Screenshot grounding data
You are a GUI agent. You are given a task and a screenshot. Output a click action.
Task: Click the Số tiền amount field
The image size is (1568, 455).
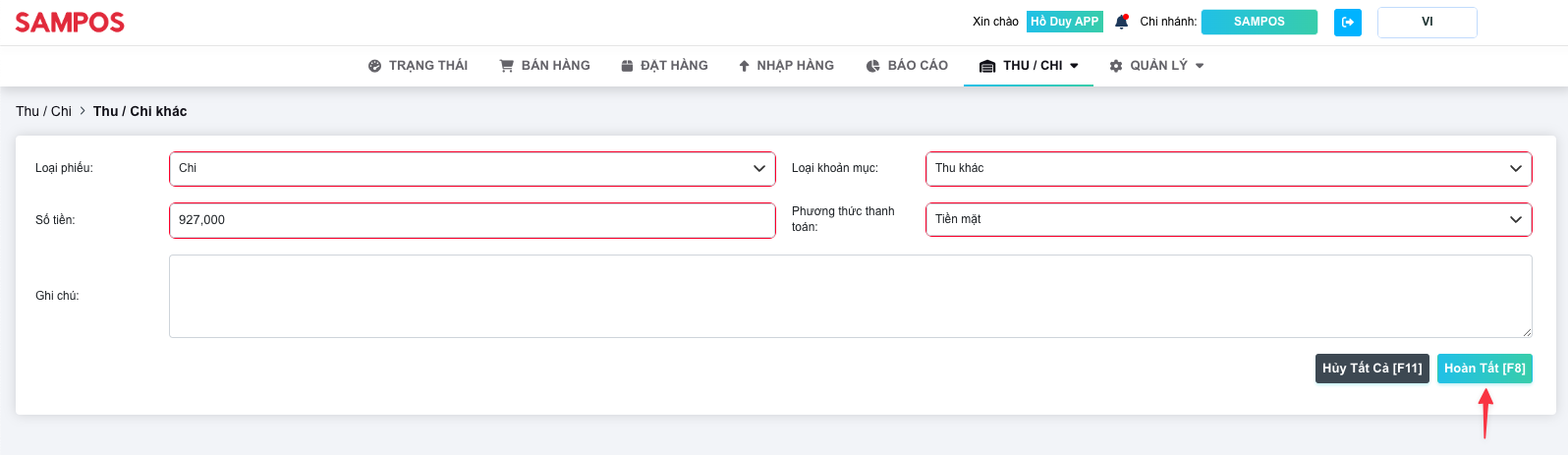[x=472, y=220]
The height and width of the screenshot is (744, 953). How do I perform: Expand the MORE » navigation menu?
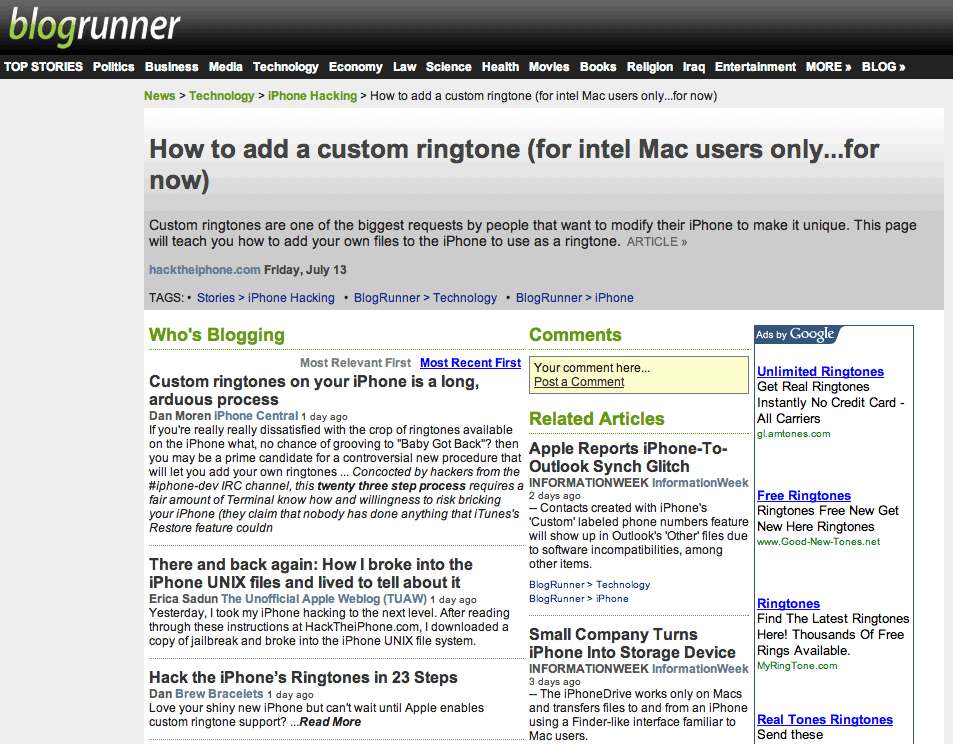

_What is being asked_: Quote exactly, and only, the lines from the line containing "Task: Click the Số tiền amount field" through the final line of the records above, both included, omitting any pictures.

_Answer to the problem_:
Task: Click the Số tiền amount field
The image size is (1568, 455).
[x=472, y=220]
The height and width of the screenshot is (744, 953). How do I perform: Expand the MORE » navigation menu?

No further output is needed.